Exercise: Within the entries below, output exactly the lines between the line containing "Screen dimensions: 800x600" and the line containing "This screenshot has height=784, width=1515.", inclusive, and omit any picture.
===== Task input
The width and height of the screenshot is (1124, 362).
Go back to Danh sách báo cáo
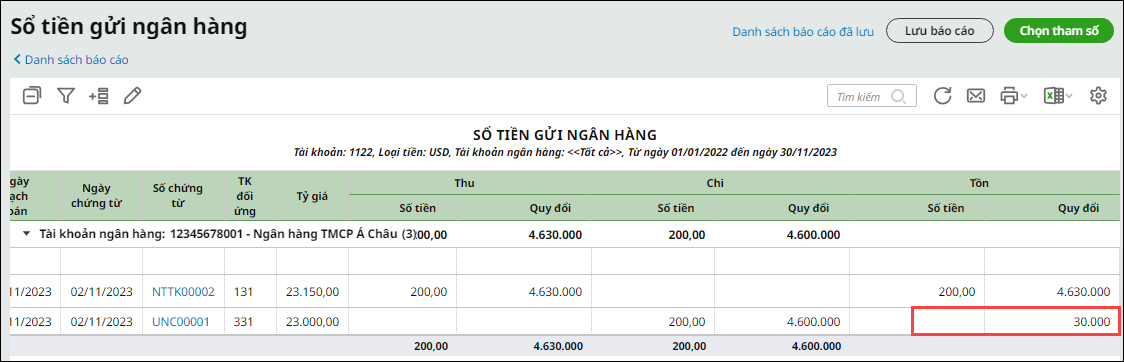[71, 59]
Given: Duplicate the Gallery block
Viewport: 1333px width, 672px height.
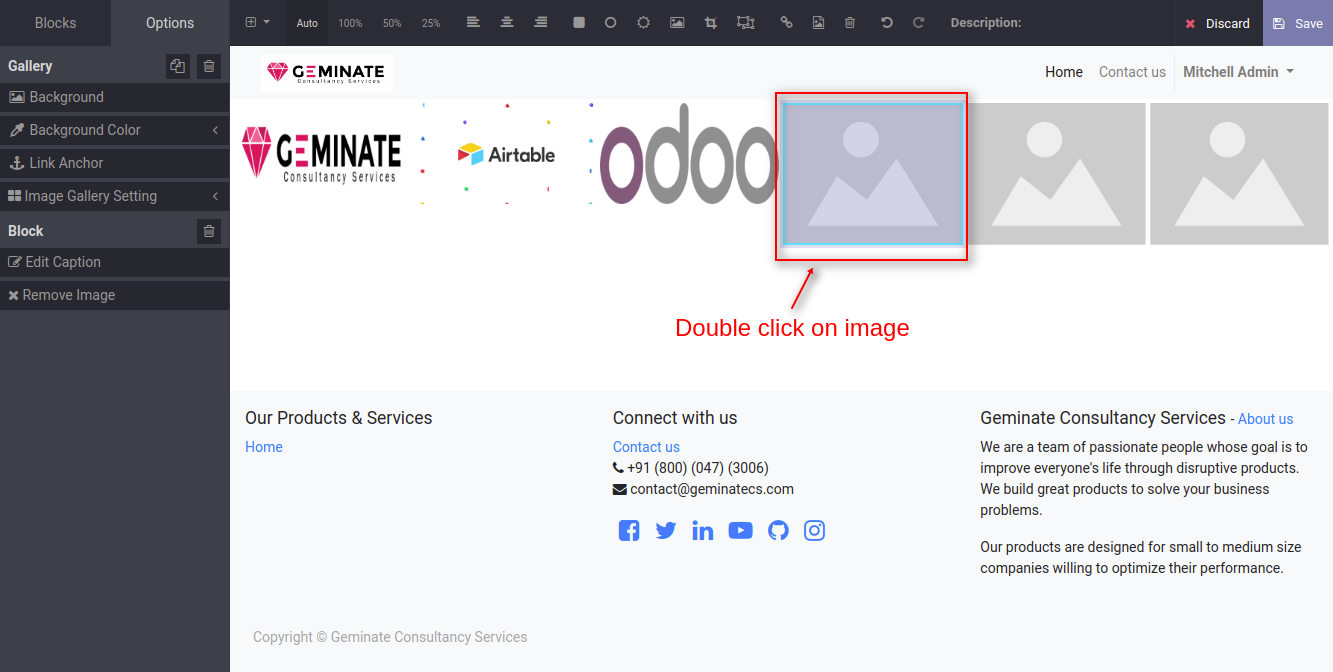Looking at the screenshot, I should pyautogui.click(x=177, y=66).
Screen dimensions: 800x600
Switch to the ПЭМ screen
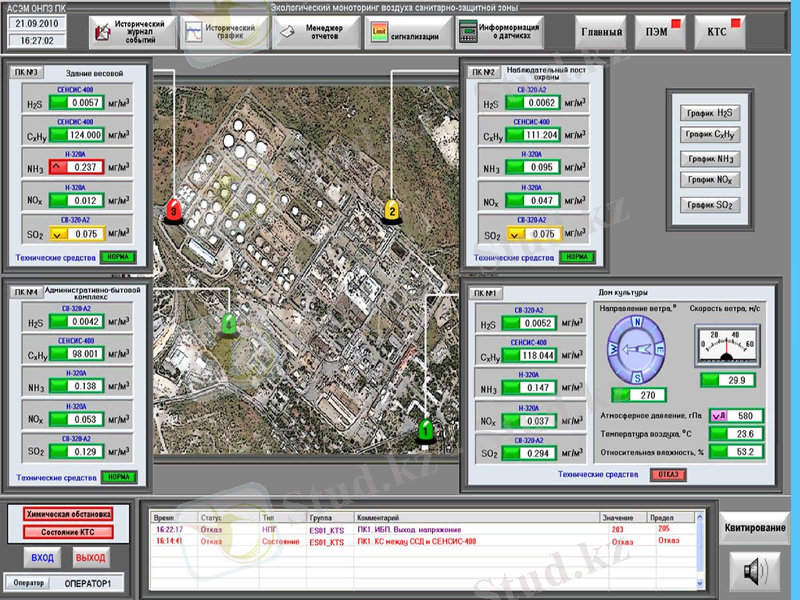660,33
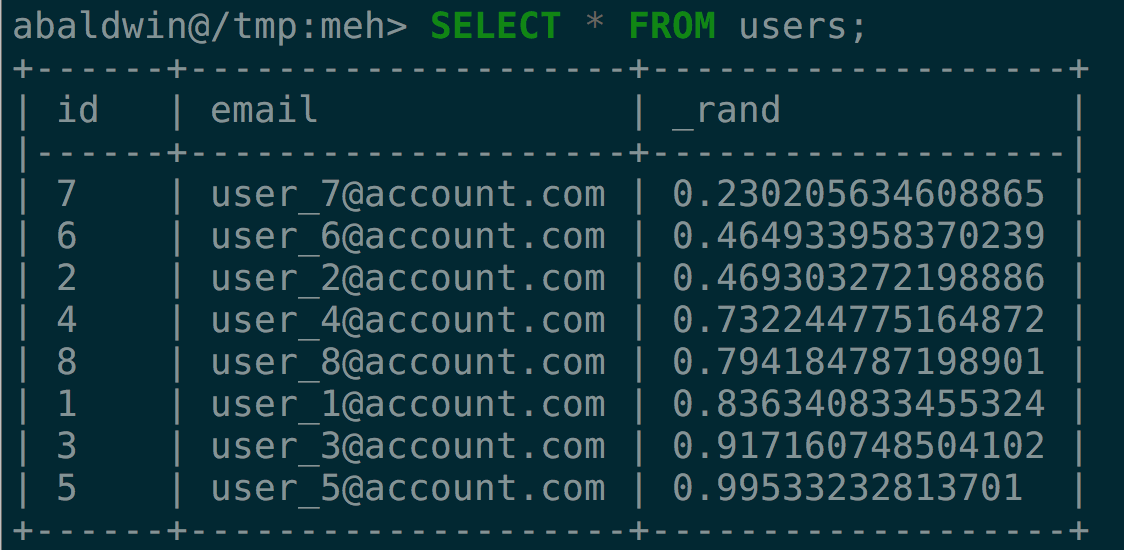Click the user_7@account.com email cell
1124x550 pixels.
click(x=408, y=195)
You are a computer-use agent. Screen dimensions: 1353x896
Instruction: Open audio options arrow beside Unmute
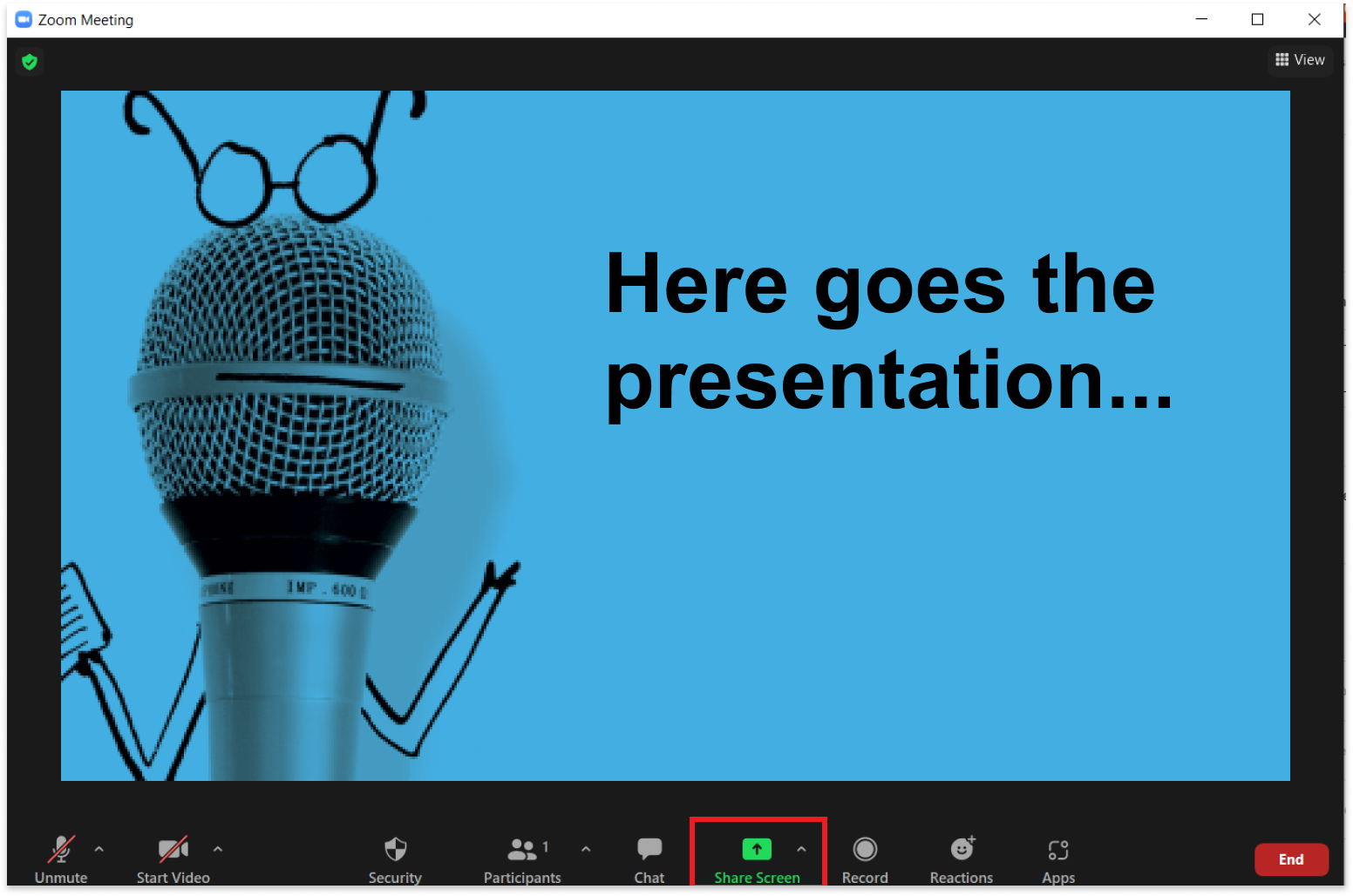[x=99, y=849]
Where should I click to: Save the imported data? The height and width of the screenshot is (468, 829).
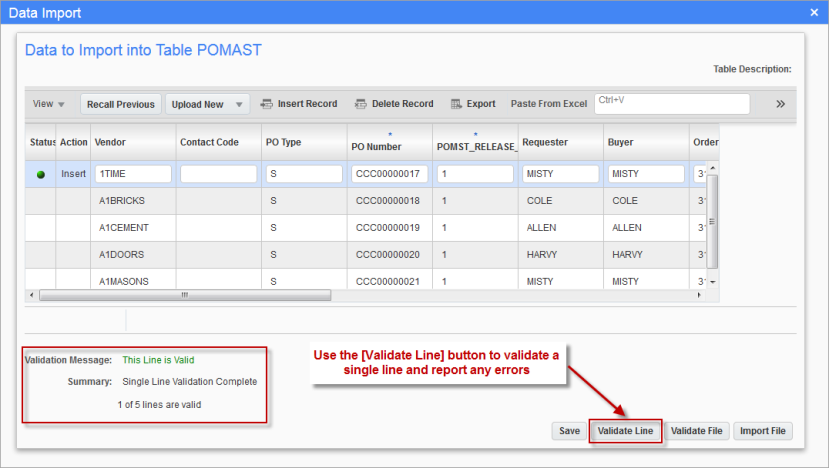coord(569,431)
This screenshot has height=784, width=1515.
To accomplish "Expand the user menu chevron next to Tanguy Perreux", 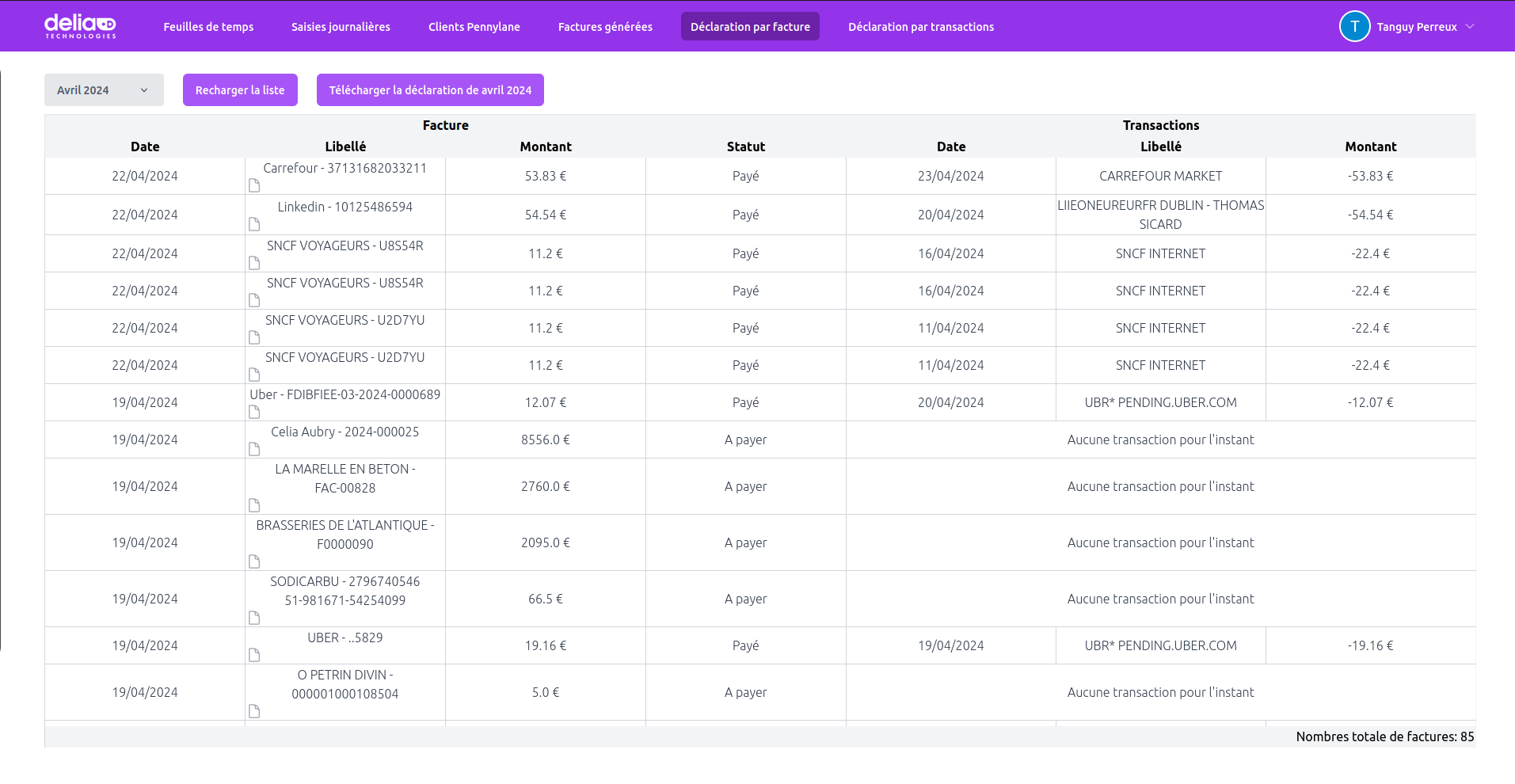I will (1470, 26).
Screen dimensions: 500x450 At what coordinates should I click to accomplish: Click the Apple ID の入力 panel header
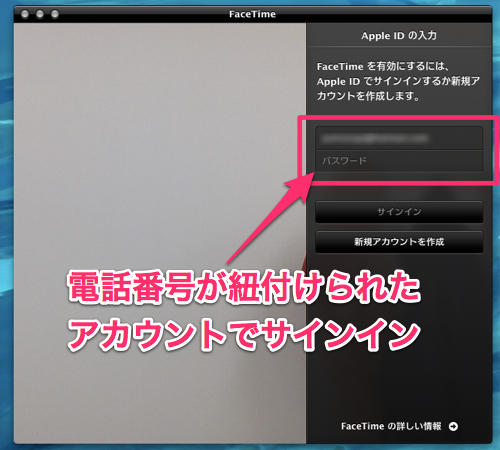coord(399,35)
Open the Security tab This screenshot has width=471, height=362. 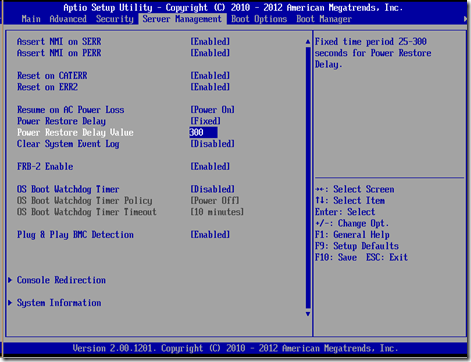[x=115, y=19]
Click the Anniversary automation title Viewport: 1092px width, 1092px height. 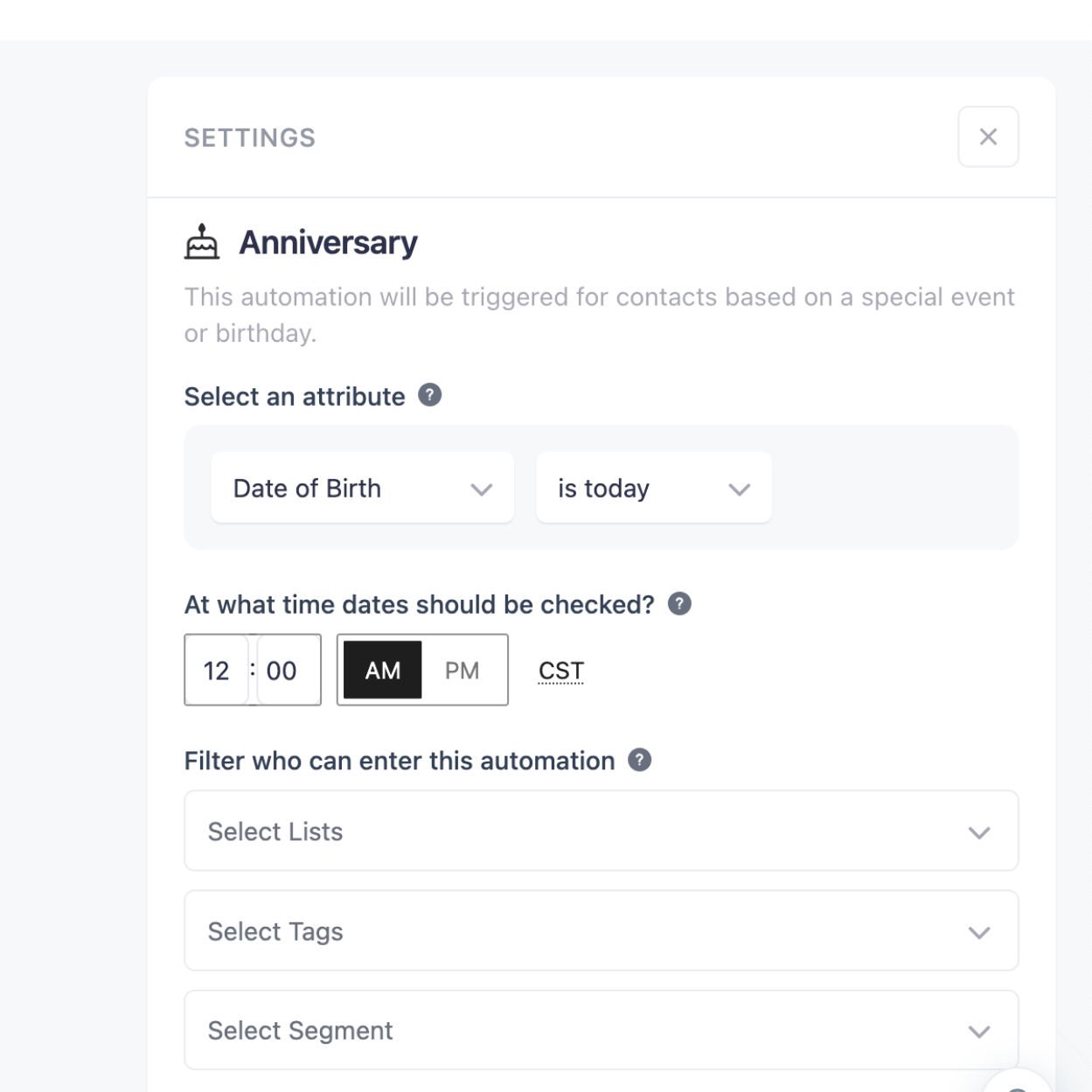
==========
Problem solution:
Screen dimensions: 800x600
Switch to the ПЭМ screen
660,33
Click the user_7@account.com email cell
1124x550 pixels.
click(x=408, y=195)
You are a computer-use agent. Screen dimensions: 1353x896
Instruction: Open audio options arrow beside Unmute
[x=99, y=849]
Where should I click to: Save the imported data? The height and width of the screenshot is (468, 829).
coord(569,431)
This screenshot has height=784, width=1515.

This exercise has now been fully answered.